Just to complement the other answers: This isn't really about Kirchhoff's law. Rather, it is about an idealised situation that does not have a solution at all.

When you draw such a diagram, you can think of it in two ways:

- As a sketch of a real circuit. Then the voltage source is, e.g. a battery or a power supply, and the line is a wire. You can connect them this way, and something will happen (possibly, something will break or catch fire).
- As an idealised circuit. Then the voltage source maintains a fixed (presumably nonzero) voltage $V$ between the poles and supplies whatever current is necessary. The wire has no resistance, inductance or capacitance -- it will carry any current and produce zero voltage drop. You immediately see that you cannot satisfy both conditions. Hence, this idealised circuit does not admit a solution.

UPDATE

To extend this a bit: You can approximate the behaviour of real devices with combinations of ideal circuit element. For a battery, a common way is a series conection of an ideal volatge source and a resistor (see e.g. wikipedia), and a real wire would be an ideal wire with, again, a resistor (and possibly inductance and capacitance, see wikipedia again).

So in your case, you would have to include two resistors: An internal resistance $R_\text{int}$, which you can think of as part of the battery, and a wire resistance $R_\text{w}$, which really is distributed along all of the real wire and not a localised element.

The you wil have a current$$I=\frac{V}{R_\text{int}+R_\text{w}}\,$$ and an "external voltage", i.e. the voltage aong voltage source and internal resistance, of $$U_\text{ext}=V-I\cdot R_\text{int}=V\left(1-\frac{R_\text{int}}{R_\text{int}+R_\text{w}}\right)\,.$$ In the fully idealised case $R_\text{int}=R_\text{w}=0$, these expressions are ill-defined.

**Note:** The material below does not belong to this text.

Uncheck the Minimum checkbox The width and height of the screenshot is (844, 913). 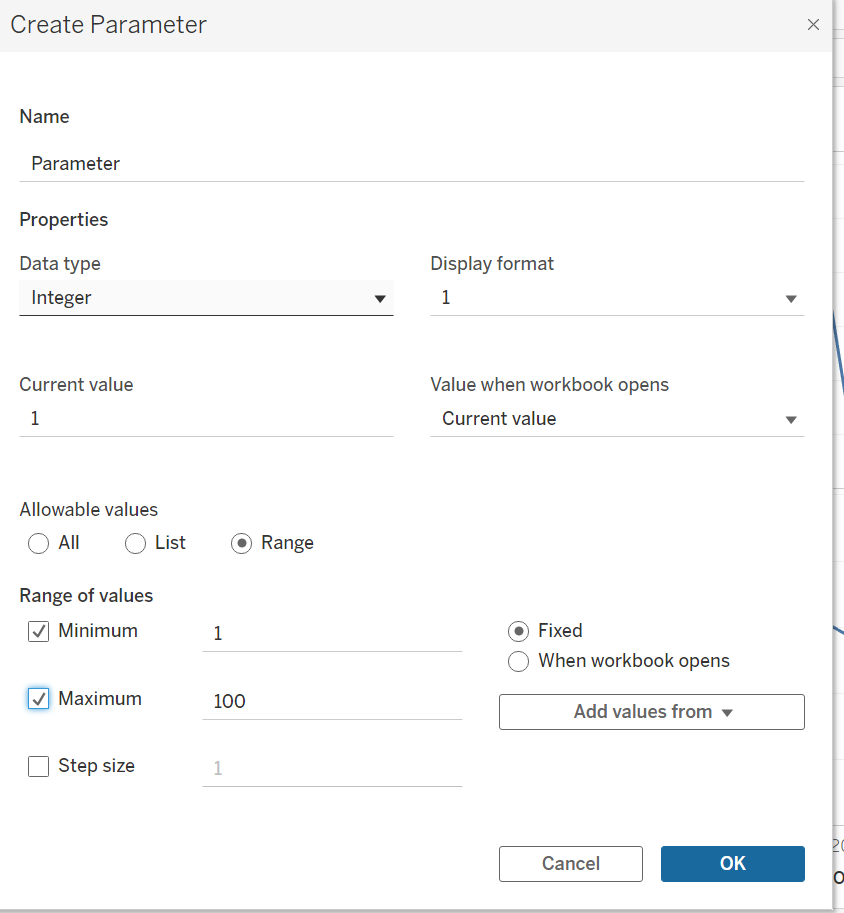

You can look at two posible limiting cases:

- "Superconducting wire": If $R_\text{w}=0$ but $R_\text{int}\neq0$, i.e. superconducting ideal wire shorting a real battery, current is limited by internal resistance and external voltage is zero (and the battery will likely overheat).
- "Real wire on ideal battery": If, on the other hand, $R_\text{int}=0$ but $R_\text{w}\neq0$, current is limited by the wire resistance, and the external voltage is just $V$.

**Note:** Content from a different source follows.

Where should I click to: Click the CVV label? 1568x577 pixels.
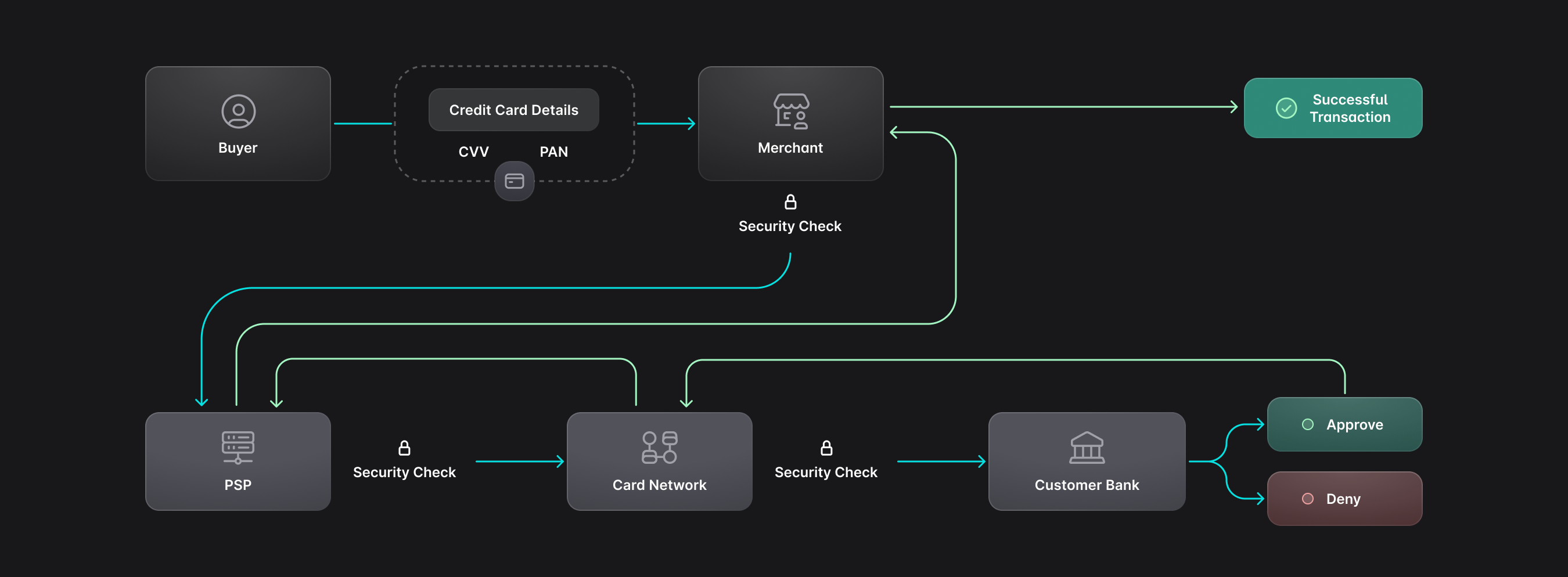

The law does hold up perfectly here. There's a battery, with `v`

volts. Let's use 5v.

Then, there's a wire. In the circuit above, there will be some (high) current going through the wire and by ohm's law, some voltage drop will appear. -5v, actually.

5v + -5v = 0. Solved.

The 5v for the battery is a fixed value. If you want to solve for the current, you can do:

`v = rI`

`5 = rI`

`r`

might tend to 0, and `I`

might tend to infinite. But that's not a problem. `rI`

still is 5, and you still get a 5v voltage drop.

Kirchoff's law only applies to consistent circuits. It is possible to write a circuit which is not self-consistent using ideal wires and ideal batteries, but any tool which gives you a solution for the circuit will have to fail because there is no such solution in the first place.

In this case, if you work out the equations, you see that you have an overdefined system with 1 unknown and 2 equations.

In a similar vein, there are many rules you will learn in physics class (and even math class!) which MC Escher broke with gusto!